Post by ted » Sun Mar 26, 2006 3:32 pm

Followup:

mctavish sent me a ses file that recreated a single compartment model with HH (which
includes gna_hh, gk_hh, and gl_hh), plus his myna mechanism. gnabar_hh was 0, so
that all of the sodium conductance was attributable to myna. His goal was to adjust the
parameter A in the expression for the forward reaction rate for the h gating state
ah=A*exp(k*(v-d)
so that the model would generate a spike that matches a normal HH spike.

The ses file also recreated an Multiple Run Fitter (MRF hereafter) that was nicely
configured--with one exception that is mentioned below.

When confronted with an unfamiliar task and an unfamiliar tool, it sometimes helps to
step back from all of the NEURON-specific details for a moment, and consider how
to proceed if you had to do everything manually. For this example, you would choose
a value of A, run a simulation, compare the model's membrane potential waveform
with a recording of a "normal spike," and decide what further adjustment to make to A.

So you need an MRF with a Run Fitness Generator (RFG) that is set up to use
soma.v(0.5) as the "variable to fit." At every iteration, the MRF will launch a new
simulation, and the time course of somatic membrane potential will be plotted in the
RFG. To compare this with a recording of a normal spike, a spike waveform should
be pasted into the RFG.

mctavish's MRF did have an RFG with a normal spike pasted into it, and the MRF's
Parameter Panel used the proper alias
ChannelBuild[0].aliases.ah.A
to refer to A. He also was careful to stipulate that A was positive definite.
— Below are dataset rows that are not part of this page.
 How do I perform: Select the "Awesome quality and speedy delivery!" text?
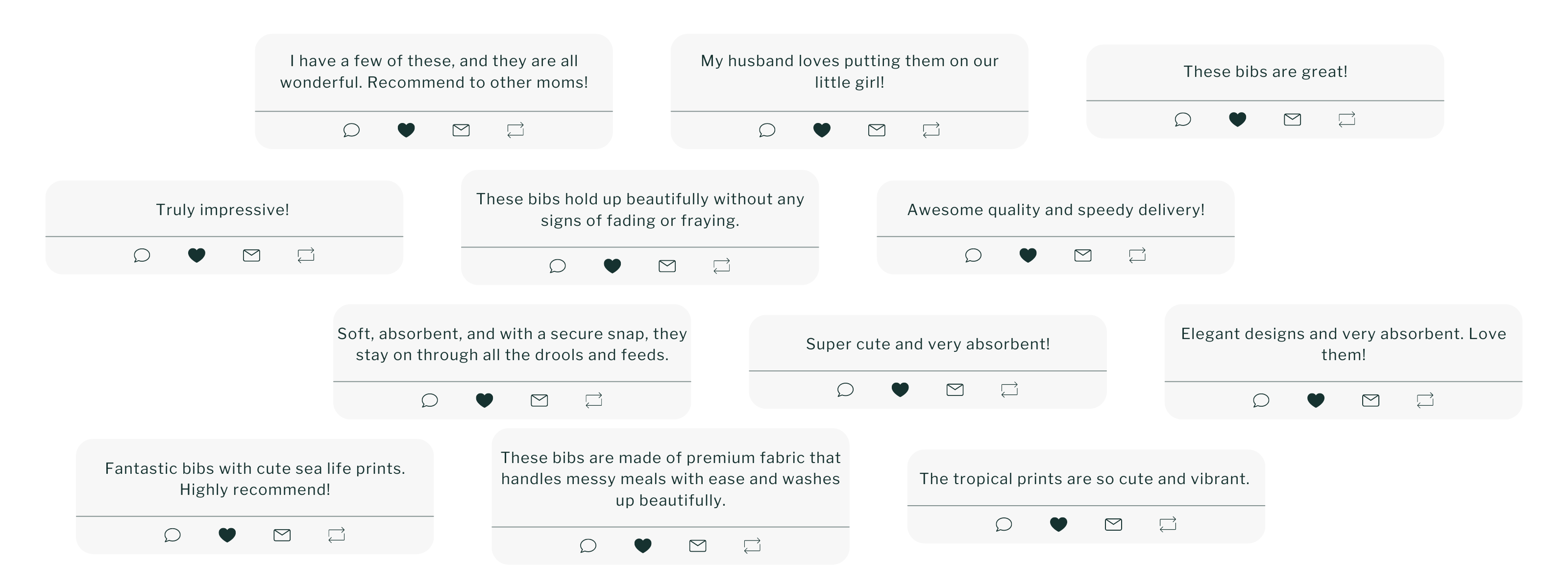pyautogui.click(x=1055, y=210)
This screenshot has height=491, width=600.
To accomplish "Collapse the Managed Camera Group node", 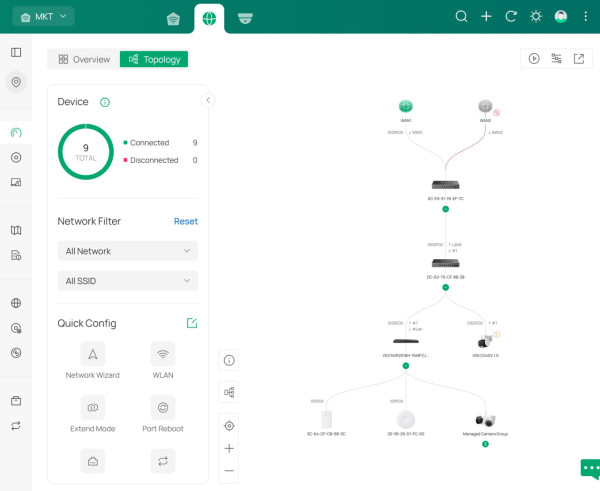I will point(485,444).
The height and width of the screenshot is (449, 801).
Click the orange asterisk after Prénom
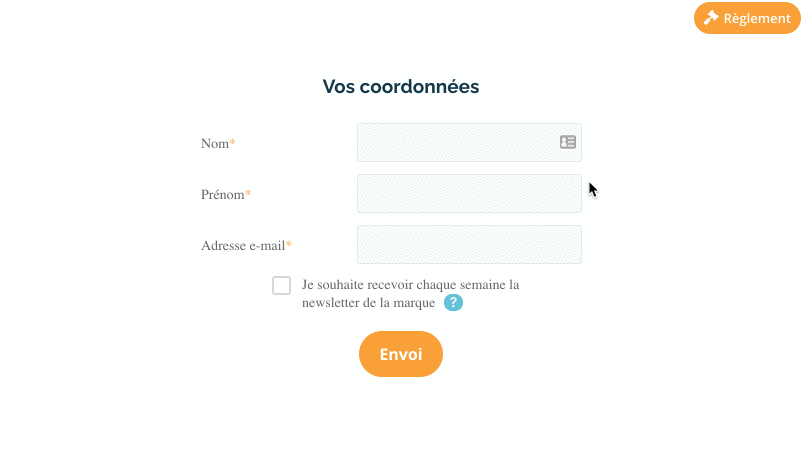click(248, 193)
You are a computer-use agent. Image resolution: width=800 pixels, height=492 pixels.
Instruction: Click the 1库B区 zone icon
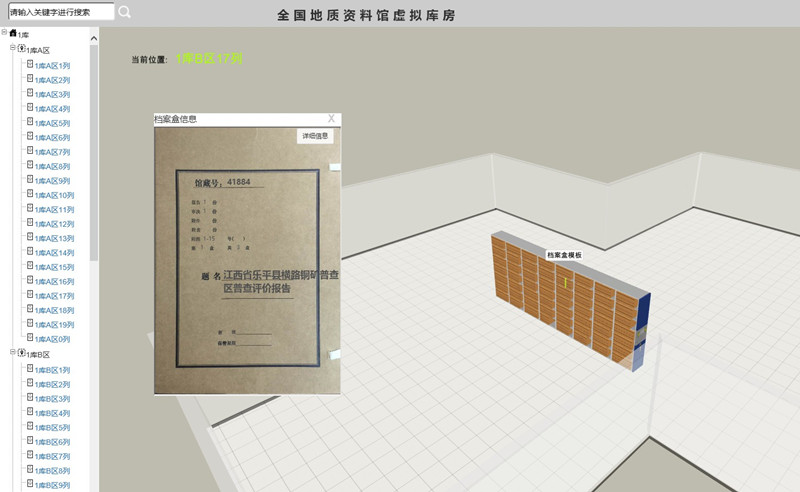21,354
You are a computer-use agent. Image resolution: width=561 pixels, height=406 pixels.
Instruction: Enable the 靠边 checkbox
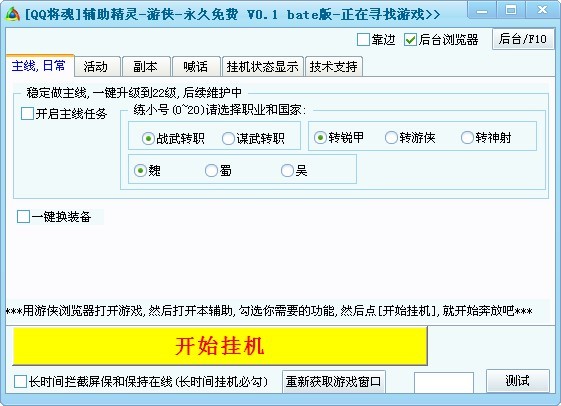click(363, 39)
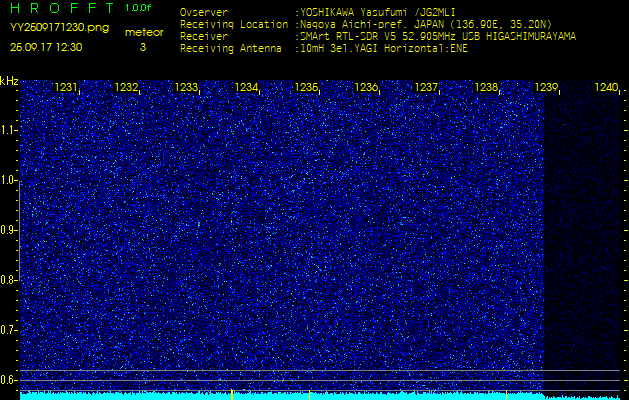Click the dark spectrogram area after 1239

click(585, 230)
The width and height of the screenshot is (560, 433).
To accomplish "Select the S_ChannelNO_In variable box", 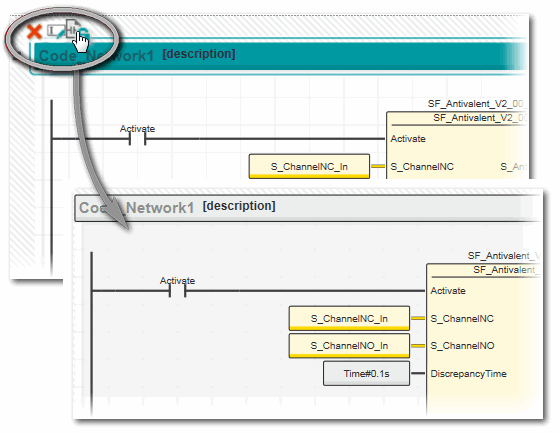I will [x=349, y=345].
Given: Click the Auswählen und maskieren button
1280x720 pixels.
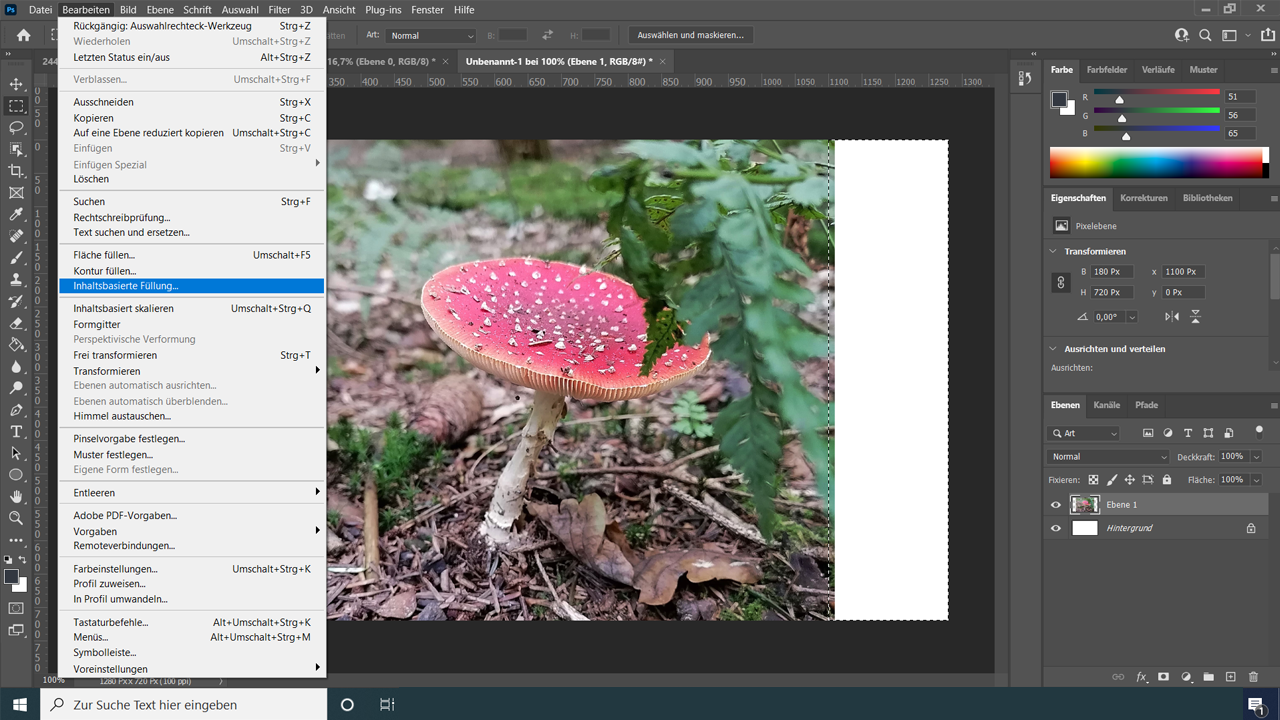Looking at the screenshot, I should (x=690, y=34).
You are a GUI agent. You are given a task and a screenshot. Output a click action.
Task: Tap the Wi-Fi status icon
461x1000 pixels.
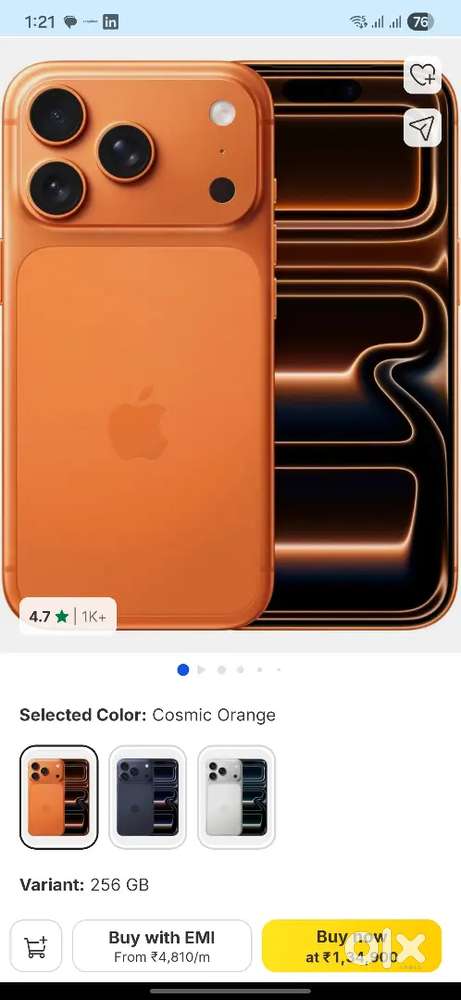point(358,22)
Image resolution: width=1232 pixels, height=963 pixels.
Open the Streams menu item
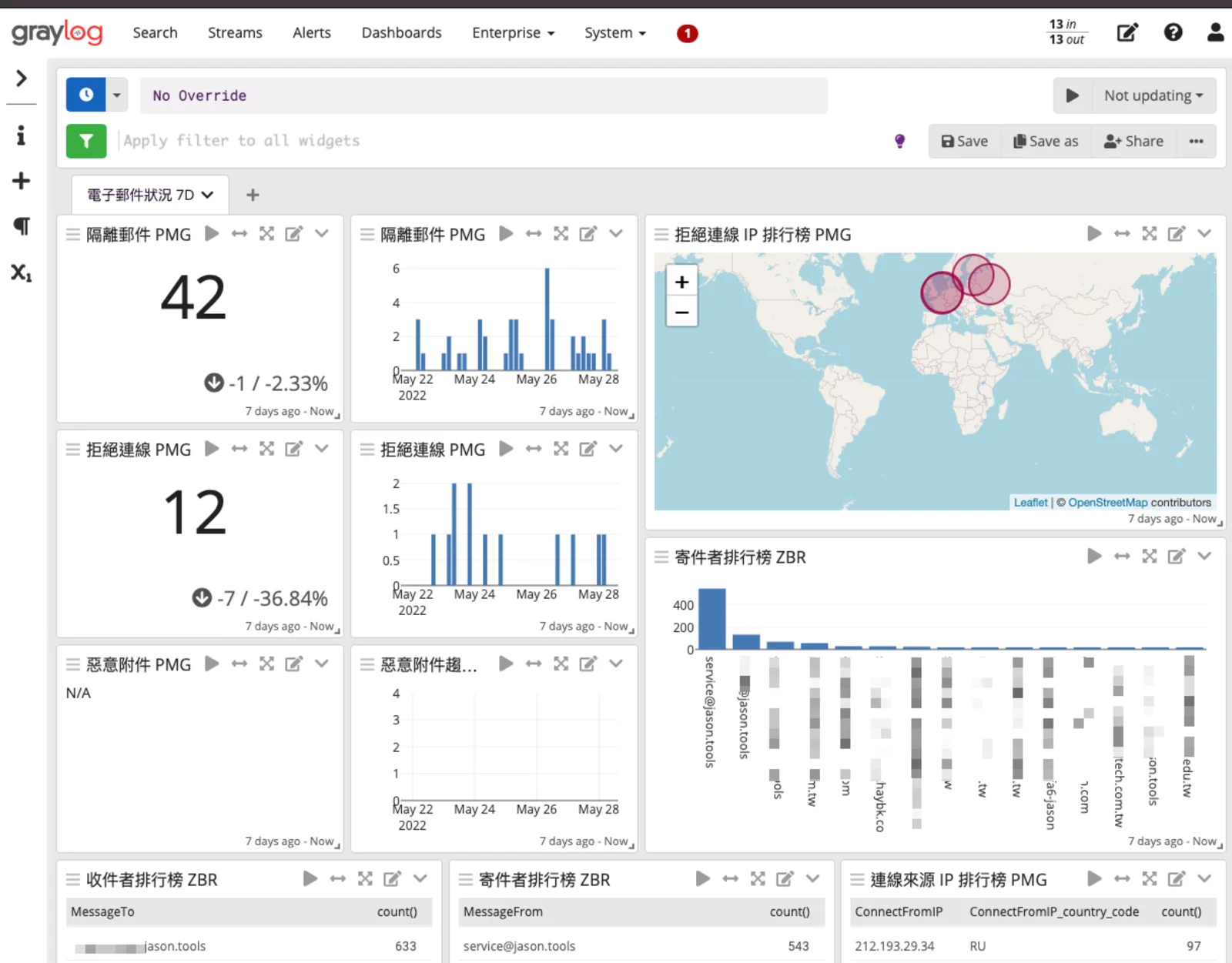(x=235, y=32)
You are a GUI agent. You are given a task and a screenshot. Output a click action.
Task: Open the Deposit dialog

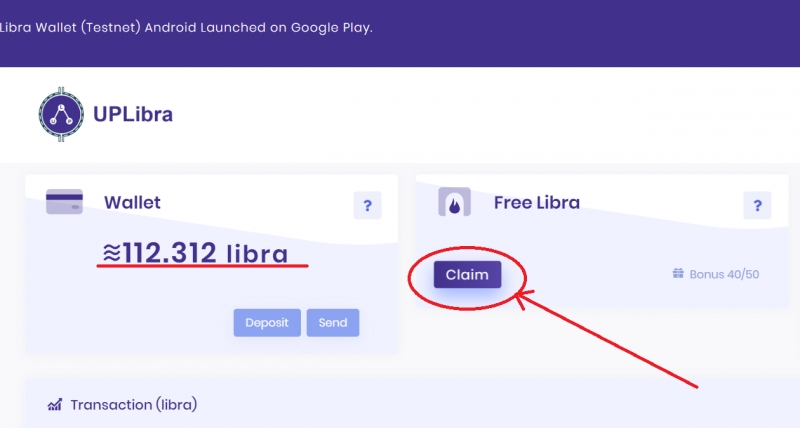[267, 322]
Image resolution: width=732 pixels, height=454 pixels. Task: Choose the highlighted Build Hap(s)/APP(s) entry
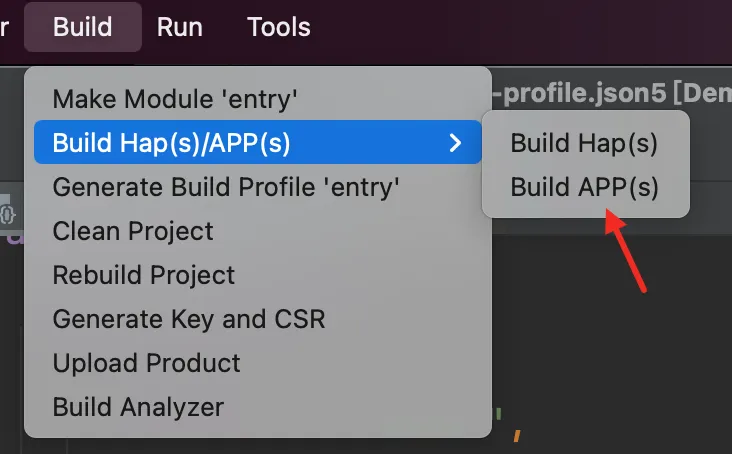[258, 142]
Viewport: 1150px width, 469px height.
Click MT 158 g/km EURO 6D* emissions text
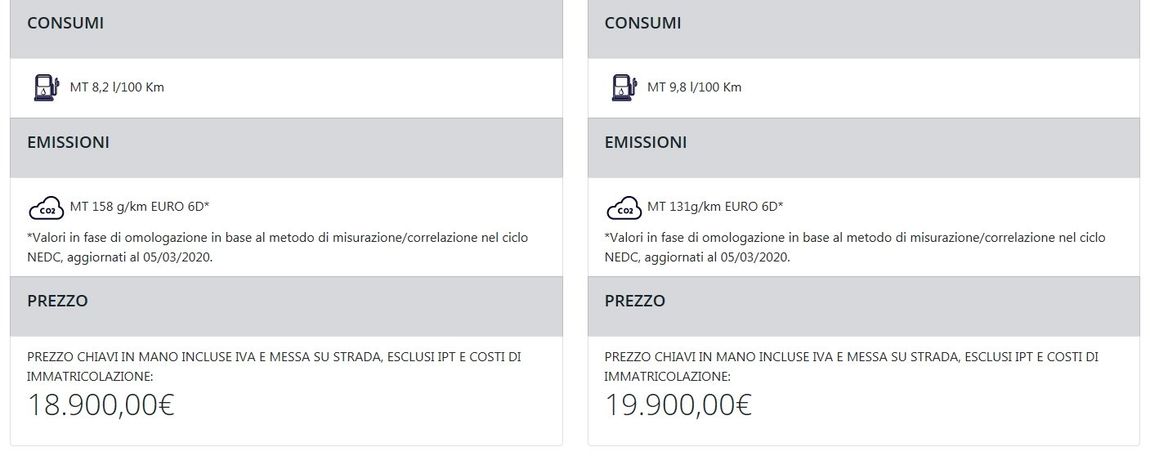(x=140, y=207)
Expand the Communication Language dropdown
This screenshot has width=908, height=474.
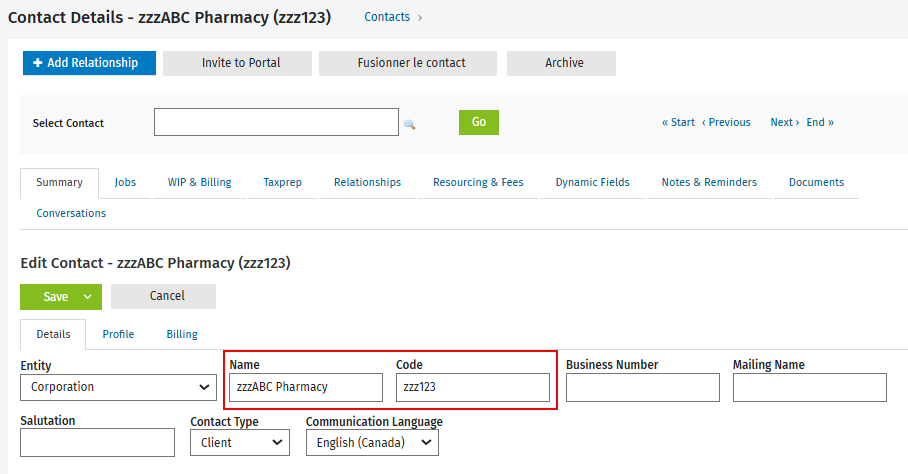click(372, 443)
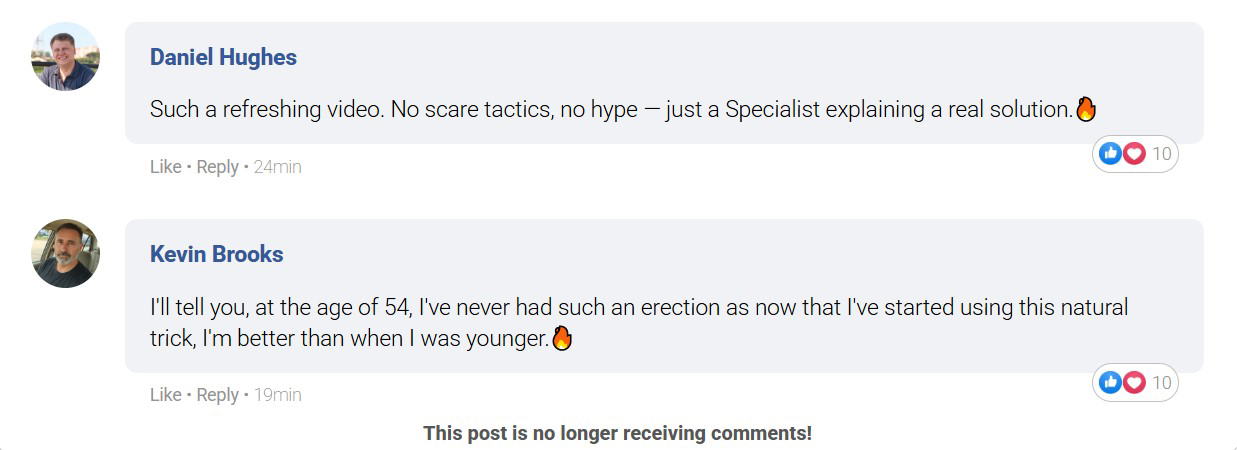This screenshot has height=450, width=1237.
Task: Click fire emoji ending Kevin's comment
Action: coord(562,338)
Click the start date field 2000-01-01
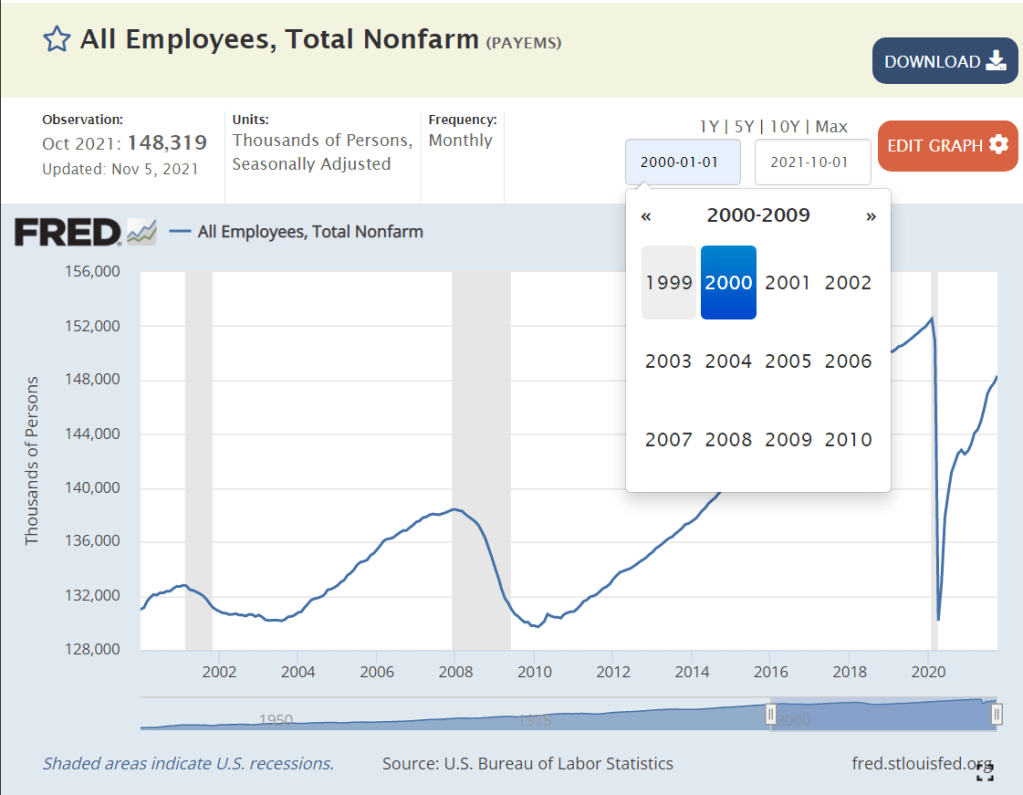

The only problem was that, instead of soma.v(0.5), the RFG was set up to use
ChannelBuild[0].aliases.ah.A*exp(ChannelBuild[0].aliases.ah.k*($1-ChannelBuild[0].aliases.ah.d))
as the "variable to fit." In other words, this RFG was comparing the forward reaction
rate for h against somatic membrane potential. Sure enough, clicking on the RFG's
ErrorValue button produced a very low amplitude trace that showed the time course
of ah during a simulation. Of course, this bore no resemblance to the spike waveform,
so the error value was very large, and Praxis was totally unable to force the time course
of ah to fit the spike.

The fix was easy--just disable the existing RFG, and create a new one, specifying that
the variable to fit is soma.v(0.5).

Many steps are involved in setting up an optimization protocol, and it is easy to make
one or more mistakes at each step. In this case, the problem was caused by losing
track of what was to be compared with what. Everything else was exactly as it should
be. Diagnosing and fixing such an error can be particularly difficult for the person who
made it, at least partly because of being overwhelmed by wrestling with details. As I
mentioned above, it can be helpful to imagine a "human" or "manual" approach to the
task, and then re-examine the implementation on the computer.